ACTIONS TO TAKE:
(a) In the passage on reactive dyes for wool, which two fibers are these dyestuffs said to be suitable for?
(b) Quote the passage on reactive dyes for wool, everything from "Applicability Reactive dyestuffs" down to "of dyeing machines.".
(c) Extend the passage on reactive dyes for wool, picking up after its last sentence.

Applicability Reactive dyestuffs described in this section are suitable for wool and polyamide in all make-ups and can be applied in all types of dyeing machines.
Fastness properties can be very good and even comparable/equivalent to those obtained with chrome dyes. However, the importance of reactive dyes in substitution of chrome dyes is
increasing only slowly for a number of reasons:
· not all operators agree that wool articles treated with the two different classes of dyestuffs both meet the final quality standards, especially for fastness levels. Some finishers still consider that chrome dyes are the only dyes that can guarantee the level of fastness required for overdyeing · it is not possible to match the same shade (metamerism) and thus a slightly different product is obtained by substitution · it is difficult, especially for commission dyehouses, to change over to reactive dyestuffs because customers often expressly require the use of a specific class of dyestuffs · operators find it difficult to adapt to new techniques because this requires radical changes to a well-established procedure · dyeing with reactive dyes is claimed to be more expensive than with chrome dyes.

EXERCISE DATA:

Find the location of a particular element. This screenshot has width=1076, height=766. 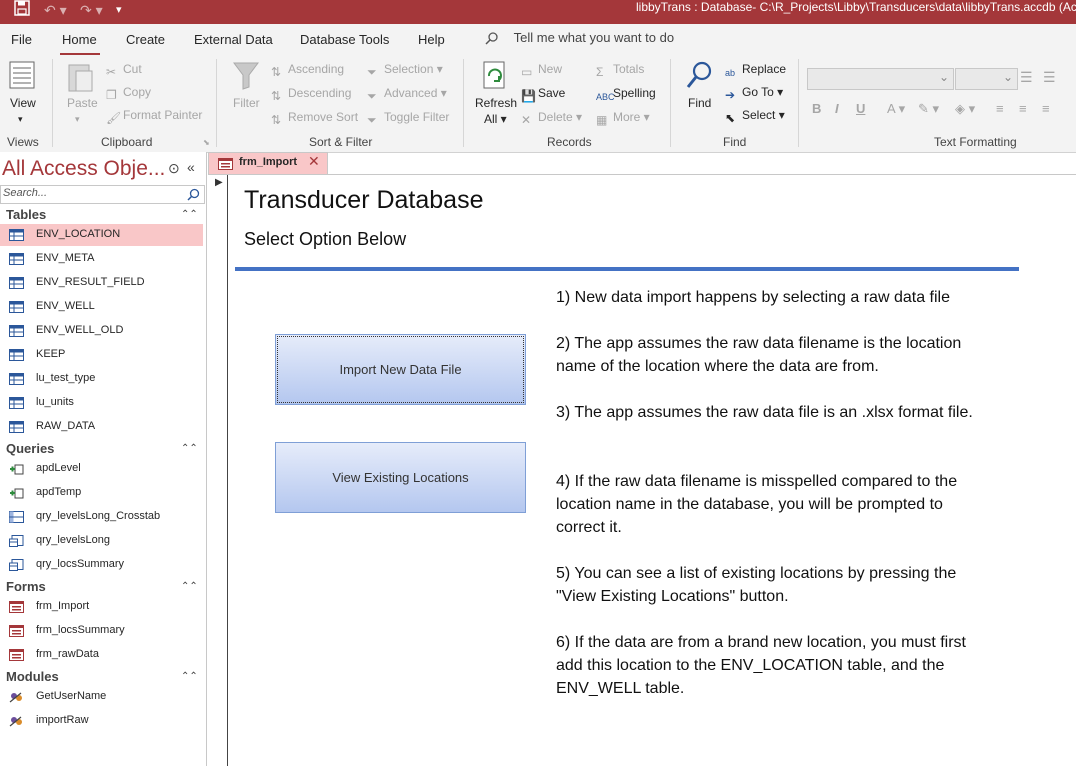

tell-me-box: Tell me what you want to do is located at coordinates (580, 38).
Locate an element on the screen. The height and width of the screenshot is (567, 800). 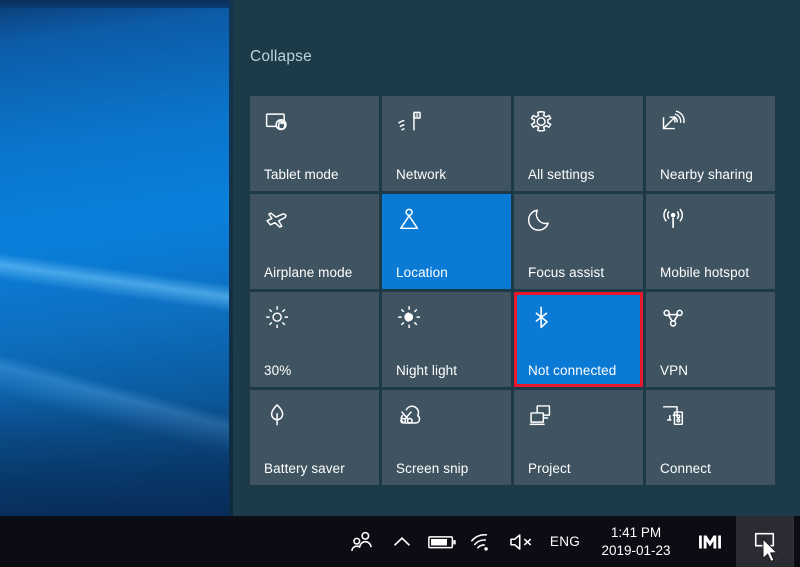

ANSWERS BY TASK:
(a) Wool and polyamide.

(b)
Applicability Reactive dyestuffs described in this section are suitable for wool and polyamide in all make-ups and can be applied in all types of dyeing machines.

(c)
Economics UBA states that costs are comparable with the chroming method when taking into account the overall process costs [179, UBA, 2001].
According to CRAB- Italy, on the other hand, dyeing with reactive dyes is more expensive than with chrome dyes [163, Comm., 2001]. The economic aspects involved with changing over from chrome to reactive dyes are summarised in the following table.
Table 4.26: Assessment of the economic aspects involved when changing over from chrome to reactive dyes Driving force for implementation Economic reasons are not considered to be the driving force.
Pressure and safety requirements set by legislation play a more important role in the ongoing process of substitution for chrome dyes.
As mentioned at the beginning, the use of chrome dyes is also discouraged by various initiatives at European level (e.g GuT label for carpets, Eco-label for textile products, etc.). GuT members, for example, have agreed to no longer use chrome dyes for carpet wool and the European Ecolabel Criteria are taking the same direction for textiles.
GuT and EU labelling do not exclude metal complex dyes. OSPAR recognises the need for chrome dyes, but strict limits are recommended in order to minimise the amount of chrome discharged.
Reference plants Reactive dyes have been on the market for about 15 years and are now successfully applied in many finishing mills in Europe and world-wide.
Reference literature [179, UBA, 2001], [163, Comm., 2001], [61, L. Bettens, 1999], [59, L. Bettens, 2000], [51, OSPAR, 1994].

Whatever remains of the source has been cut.